Pixel coordinate grounding data
================================

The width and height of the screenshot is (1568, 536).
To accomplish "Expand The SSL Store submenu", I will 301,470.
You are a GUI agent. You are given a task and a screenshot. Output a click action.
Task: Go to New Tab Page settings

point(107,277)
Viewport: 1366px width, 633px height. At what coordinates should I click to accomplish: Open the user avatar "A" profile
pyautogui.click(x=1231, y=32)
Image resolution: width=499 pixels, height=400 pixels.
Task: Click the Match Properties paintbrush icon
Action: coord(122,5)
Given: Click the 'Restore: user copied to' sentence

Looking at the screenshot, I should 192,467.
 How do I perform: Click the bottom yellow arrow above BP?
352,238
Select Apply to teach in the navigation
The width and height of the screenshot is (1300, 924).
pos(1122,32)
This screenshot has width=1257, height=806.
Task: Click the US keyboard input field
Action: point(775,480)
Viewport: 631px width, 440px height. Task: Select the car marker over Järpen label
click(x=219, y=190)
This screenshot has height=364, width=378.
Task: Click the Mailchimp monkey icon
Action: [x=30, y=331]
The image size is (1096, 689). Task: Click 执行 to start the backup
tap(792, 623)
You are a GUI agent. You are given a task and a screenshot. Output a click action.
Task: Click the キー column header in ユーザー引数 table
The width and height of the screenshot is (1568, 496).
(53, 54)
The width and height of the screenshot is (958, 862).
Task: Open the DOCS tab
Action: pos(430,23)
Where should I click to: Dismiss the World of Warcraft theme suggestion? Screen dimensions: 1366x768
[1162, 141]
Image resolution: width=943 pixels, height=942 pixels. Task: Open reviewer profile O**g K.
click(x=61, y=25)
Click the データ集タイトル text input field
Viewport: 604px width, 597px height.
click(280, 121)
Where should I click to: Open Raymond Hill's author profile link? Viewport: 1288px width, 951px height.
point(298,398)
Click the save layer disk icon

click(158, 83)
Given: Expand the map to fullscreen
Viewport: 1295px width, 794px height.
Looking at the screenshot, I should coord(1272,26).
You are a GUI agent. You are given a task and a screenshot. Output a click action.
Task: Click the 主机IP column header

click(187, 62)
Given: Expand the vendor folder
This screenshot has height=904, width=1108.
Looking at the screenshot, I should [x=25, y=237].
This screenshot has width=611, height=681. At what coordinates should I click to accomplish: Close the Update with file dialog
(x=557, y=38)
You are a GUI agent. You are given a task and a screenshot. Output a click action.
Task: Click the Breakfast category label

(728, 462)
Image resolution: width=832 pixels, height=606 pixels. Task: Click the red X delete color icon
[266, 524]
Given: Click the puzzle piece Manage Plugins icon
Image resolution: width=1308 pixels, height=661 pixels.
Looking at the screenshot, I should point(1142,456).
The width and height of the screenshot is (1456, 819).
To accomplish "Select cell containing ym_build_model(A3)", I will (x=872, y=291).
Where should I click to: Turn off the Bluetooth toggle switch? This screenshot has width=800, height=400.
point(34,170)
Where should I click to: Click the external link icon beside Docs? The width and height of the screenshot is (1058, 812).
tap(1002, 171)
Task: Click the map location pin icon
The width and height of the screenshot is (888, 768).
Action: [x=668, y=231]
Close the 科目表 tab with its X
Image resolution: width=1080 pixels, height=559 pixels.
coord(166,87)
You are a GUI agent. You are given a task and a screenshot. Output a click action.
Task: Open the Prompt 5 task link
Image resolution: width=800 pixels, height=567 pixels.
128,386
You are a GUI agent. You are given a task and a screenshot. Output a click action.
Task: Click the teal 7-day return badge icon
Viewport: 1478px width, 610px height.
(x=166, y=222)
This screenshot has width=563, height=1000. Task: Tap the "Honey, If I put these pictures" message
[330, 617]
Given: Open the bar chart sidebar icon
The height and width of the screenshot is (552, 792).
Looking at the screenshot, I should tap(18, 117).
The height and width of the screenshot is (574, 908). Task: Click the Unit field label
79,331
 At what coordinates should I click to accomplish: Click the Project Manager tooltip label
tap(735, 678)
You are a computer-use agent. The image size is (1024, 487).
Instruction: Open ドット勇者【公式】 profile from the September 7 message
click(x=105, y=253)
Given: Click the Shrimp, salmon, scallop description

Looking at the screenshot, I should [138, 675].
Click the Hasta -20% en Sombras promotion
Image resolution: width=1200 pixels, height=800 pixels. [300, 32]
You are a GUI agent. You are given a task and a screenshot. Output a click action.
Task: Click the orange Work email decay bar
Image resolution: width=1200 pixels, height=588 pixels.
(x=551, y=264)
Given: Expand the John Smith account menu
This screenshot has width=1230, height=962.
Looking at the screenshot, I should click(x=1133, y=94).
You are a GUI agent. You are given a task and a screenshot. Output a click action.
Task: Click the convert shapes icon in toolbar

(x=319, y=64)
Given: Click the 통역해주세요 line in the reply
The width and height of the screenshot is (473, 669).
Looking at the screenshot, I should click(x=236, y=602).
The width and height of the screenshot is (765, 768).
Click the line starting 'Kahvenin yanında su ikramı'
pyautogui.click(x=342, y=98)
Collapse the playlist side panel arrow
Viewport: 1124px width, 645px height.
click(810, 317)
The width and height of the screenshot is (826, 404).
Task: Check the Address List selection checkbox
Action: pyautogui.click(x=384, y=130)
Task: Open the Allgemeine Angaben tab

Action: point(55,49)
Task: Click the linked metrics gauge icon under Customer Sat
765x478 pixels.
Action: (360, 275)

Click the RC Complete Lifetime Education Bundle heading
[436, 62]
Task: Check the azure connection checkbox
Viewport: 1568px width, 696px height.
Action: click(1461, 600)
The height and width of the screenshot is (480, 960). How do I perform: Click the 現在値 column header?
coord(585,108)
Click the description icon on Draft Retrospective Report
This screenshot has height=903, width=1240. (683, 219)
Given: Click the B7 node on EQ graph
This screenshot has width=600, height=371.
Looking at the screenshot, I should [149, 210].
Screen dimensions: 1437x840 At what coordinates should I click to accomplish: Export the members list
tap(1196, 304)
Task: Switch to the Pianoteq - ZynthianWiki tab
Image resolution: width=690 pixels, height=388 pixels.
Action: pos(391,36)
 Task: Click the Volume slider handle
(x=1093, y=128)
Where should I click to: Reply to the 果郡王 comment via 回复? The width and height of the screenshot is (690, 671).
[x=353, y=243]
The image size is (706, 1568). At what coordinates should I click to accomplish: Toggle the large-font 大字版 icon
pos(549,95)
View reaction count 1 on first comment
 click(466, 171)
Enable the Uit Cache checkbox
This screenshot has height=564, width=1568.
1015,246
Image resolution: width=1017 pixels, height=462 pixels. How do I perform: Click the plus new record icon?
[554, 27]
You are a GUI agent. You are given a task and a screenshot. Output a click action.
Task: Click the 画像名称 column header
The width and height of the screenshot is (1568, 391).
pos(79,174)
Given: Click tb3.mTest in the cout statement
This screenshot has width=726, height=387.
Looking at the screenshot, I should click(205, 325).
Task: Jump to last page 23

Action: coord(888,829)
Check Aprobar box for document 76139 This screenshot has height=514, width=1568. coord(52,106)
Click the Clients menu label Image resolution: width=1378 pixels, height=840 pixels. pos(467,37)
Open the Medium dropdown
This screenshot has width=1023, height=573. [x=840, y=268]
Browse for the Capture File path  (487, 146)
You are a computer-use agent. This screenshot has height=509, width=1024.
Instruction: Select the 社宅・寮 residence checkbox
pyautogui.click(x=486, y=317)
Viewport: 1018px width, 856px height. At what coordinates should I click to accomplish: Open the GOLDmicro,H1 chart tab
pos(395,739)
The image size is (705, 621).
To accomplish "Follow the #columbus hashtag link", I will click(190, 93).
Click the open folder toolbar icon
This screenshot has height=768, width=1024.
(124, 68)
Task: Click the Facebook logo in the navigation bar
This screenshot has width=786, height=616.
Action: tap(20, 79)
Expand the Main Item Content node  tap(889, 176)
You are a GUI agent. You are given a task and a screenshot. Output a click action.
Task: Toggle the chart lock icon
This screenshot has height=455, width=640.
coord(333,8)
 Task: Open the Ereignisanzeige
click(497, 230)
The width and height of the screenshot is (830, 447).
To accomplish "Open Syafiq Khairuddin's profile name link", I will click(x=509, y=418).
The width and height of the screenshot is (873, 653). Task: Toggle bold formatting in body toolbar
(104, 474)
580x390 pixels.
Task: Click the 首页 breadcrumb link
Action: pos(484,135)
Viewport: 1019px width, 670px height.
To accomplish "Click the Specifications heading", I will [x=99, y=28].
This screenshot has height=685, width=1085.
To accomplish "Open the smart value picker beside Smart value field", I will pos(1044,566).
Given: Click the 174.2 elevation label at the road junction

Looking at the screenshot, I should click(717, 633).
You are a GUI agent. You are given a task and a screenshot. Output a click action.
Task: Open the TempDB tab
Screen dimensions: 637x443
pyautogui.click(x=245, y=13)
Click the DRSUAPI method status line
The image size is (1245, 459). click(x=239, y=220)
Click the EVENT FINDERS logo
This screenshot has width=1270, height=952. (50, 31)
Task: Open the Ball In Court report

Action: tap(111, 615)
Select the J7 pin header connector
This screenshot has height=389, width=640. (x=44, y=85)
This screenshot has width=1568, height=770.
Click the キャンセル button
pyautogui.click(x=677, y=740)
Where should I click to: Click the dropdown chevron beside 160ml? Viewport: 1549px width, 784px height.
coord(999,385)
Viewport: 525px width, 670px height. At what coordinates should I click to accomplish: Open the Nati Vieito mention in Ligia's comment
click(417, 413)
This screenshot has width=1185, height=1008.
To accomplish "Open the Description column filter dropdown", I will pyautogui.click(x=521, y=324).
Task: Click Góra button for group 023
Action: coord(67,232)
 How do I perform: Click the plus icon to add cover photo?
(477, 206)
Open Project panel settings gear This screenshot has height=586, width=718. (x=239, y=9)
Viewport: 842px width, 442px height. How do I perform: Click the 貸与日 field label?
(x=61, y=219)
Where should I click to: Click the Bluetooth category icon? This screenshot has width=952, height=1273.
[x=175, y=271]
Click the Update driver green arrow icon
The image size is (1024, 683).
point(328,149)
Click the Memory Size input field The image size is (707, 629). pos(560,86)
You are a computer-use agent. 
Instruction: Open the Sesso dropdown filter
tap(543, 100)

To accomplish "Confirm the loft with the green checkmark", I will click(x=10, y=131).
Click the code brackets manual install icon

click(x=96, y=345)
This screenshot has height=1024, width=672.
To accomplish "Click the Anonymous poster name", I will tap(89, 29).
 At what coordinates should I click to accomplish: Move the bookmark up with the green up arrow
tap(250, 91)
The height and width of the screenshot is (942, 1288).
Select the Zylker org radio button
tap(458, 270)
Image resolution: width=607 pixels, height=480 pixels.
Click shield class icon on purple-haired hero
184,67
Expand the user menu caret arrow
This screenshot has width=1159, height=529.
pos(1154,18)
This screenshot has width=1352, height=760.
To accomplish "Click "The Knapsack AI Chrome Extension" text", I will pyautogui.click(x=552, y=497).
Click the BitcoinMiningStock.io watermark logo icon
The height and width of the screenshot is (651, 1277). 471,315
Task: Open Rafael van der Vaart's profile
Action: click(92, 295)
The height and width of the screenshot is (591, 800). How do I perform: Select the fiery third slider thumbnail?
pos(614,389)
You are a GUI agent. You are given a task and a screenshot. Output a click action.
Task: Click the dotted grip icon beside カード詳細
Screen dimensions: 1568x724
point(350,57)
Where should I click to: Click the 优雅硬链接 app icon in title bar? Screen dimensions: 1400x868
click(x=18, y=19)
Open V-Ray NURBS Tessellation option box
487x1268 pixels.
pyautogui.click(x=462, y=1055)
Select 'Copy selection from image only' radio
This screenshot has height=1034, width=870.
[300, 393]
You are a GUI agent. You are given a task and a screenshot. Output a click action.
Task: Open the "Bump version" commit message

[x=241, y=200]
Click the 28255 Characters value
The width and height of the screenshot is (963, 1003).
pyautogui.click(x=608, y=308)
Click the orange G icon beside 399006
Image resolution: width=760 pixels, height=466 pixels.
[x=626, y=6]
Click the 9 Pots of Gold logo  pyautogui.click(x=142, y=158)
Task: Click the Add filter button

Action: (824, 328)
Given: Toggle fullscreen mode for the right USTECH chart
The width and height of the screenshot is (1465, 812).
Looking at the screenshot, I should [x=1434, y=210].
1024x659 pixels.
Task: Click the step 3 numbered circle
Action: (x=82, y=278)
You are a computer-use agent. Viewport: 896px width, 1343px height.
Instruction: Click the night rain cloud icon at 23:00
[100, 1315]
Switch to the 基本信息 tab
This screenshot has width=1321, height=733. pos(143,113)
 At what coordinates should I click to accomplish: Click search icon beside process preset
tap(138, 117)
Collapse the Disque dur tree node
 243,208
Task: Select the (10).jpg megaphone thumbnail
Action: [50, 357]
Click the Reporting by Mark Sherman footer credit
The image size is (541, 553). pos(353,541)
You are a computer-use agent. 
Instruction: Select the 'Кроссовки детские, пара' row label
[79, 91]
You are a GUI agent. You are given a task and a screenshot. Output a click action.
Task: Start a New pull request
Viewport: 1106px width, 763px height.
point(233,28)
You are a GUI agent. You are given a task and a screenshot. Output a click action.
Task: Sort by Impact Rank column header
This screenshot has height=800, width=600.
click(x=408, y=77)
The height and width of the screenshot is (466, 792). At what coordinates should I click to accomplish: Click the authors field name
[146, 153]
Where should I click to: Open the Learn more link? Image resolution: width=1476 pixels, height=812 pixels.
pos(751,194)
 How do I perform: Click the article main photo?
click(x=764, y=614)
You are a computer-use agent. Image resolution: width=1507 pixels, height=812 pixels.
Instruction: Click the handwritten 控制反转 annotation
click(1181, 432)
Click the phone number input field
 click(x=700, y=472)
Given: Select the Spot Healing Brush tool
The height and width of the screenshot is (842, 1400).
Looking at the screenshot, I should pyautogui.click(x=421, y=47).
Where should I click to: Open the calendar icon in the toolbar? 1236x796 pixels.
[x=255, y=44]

================================

= WORK ITEM =
Using the entries above, return exactly the lines from the line with "Image resolution: width=1200 pixels, height=588" to the line with "The width and height of the screenshot is (765, 768).", counting both of those lines.

= REPLY =
Image resolution: width=1200 pixels, height=588 pixels.
(x=551, y=264)
Given: Expand the John Smith account menu
This screenshot has width=1230, height=962.
Looking at the screenshot, I should click(x=1133, y=94).
You are a GUI agent. You are given a task and a screenshot. Output a click action.
Task: Click the convert shapes icon in toolbar

(x=319, y=64)
Given: Click the 통역해주세요 line in the reply
The width and height of the screenshot is (473, 669).
Looking at the screenshot, I should click(x=236, y=602).
The width and height of the screenshot is (765, 768).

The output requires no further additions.